A wetland can be recognised by characteristic soil, plants and wildlife. Wetlands are permanently or periodically inundated with water. Water from wetlands and vegetation are vital resources for many animal species. Wetlands improve water quality and stop erosion by retaining flood water. They can also serve as a recharge source for groundwater aquifers, critical for water supply. But wetlands that only hold water in the rainy season are just as ecologically important.

When wetlands are made deeper (by dredging or by the erection of weirs), or shallower (by digging drainage ditches or by infilling), their ecological function is disrupted, to the detriment of all who depend upon them – including humans. Because dams and weirs affect the supply of water to wetlands downstream, careful consideration needs to be given to their construction. They should be built only if really needed, and shouldn’t be made larger than necessary.

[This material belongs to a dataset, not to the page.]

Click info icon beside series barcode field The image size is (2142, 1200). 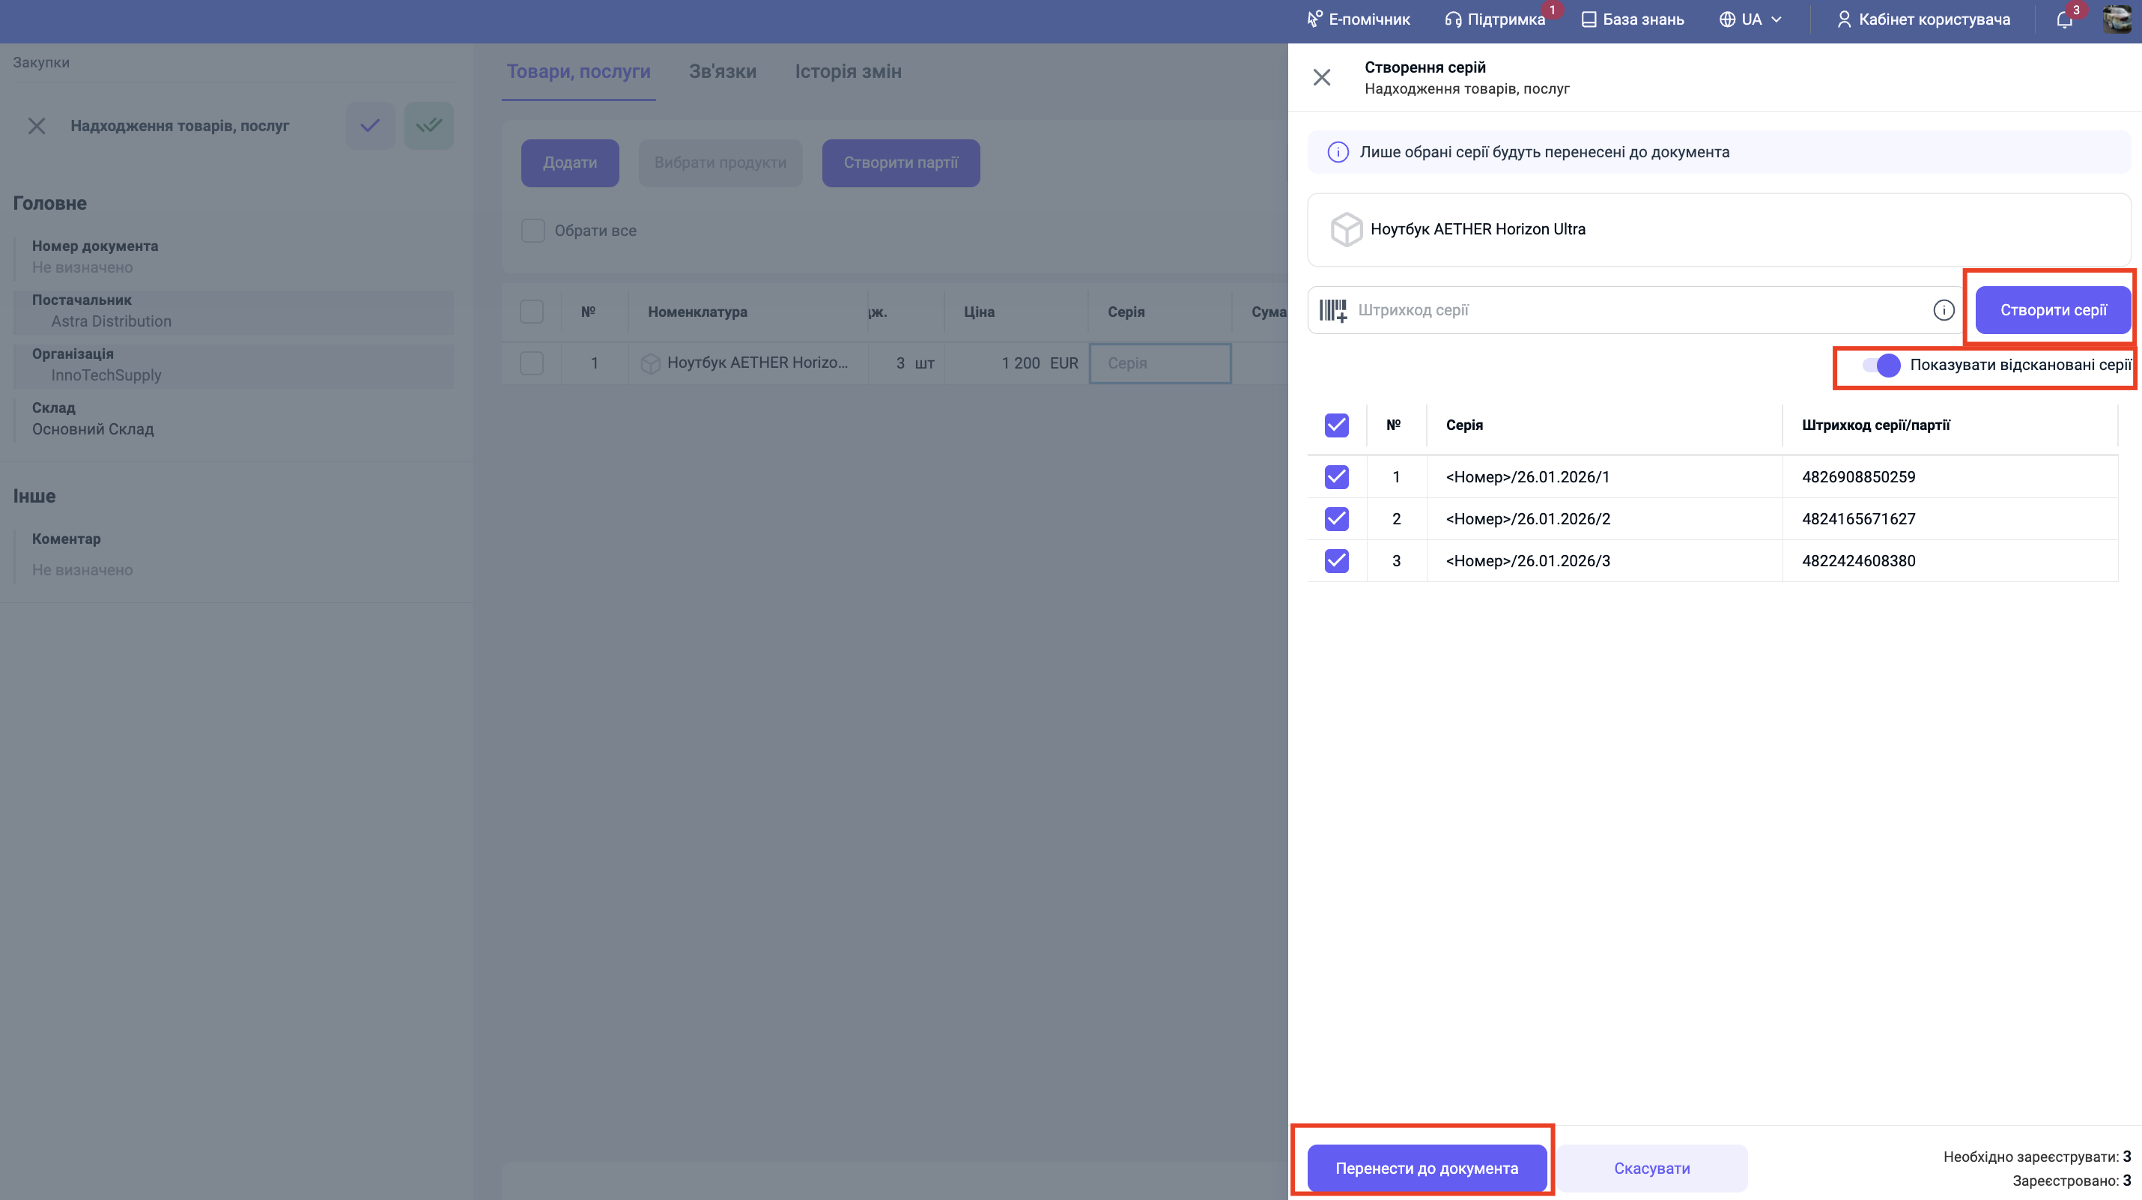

Existing dams should be seen as artificial wetlands and managed for wildlife in much the same way as natural wetlands.  Landowners should view wetlands and their surrounding habitats, wetland grasses, reed beds and trees as assets to be conserved.

Management

  • Avoid draining, damming, deepening or filling in wetlands.
  • Avoid grading or trying to straighten rivers. This causes a faster water flow and downstream damage as well as the destruction of many living organisms in the water and wetland vegetation that holds the soil.
  • Set aside an undisturbed buffer zone at least 50m wide around wetlands. 
  • Limit construction and use of roads in wetlands and their buffer zones. 
  • Avoid extracting excessive amounts of water from wetlands, or from boreholes near wetlands.
  • Do not burn reeds more than once in 10 years.
  • If wetlands are used for grazing, monitor the condition of the vegetation for signs of overgrazing.
  • Do not allow waste, fertiliser and silt to run directly into wetlands – create ditches to receive and filter polluted run-off.
  • If a dam has to be built, at least some portion of its banks should be gently sloping, and a generous area of the dam must be shallow, because shallow water is a better habitat for aquatic plants and animals than deep water.
  • Consider creating an island to encourage nesting water birds and allow natural vegetation to grow up around the fringes of dams.

If you wish to rehabilitate or modify a wetland, consult experts, such as the Mondi Wetlands Project, for advice (www.wetland.org.za).

Benefits to you

  • Improved downstream water quality.
  • Recharged groundwater.
  • Healthy water for livestock.
  • Protection against flash floods and erosion.
  • Grazing resources in times of drought.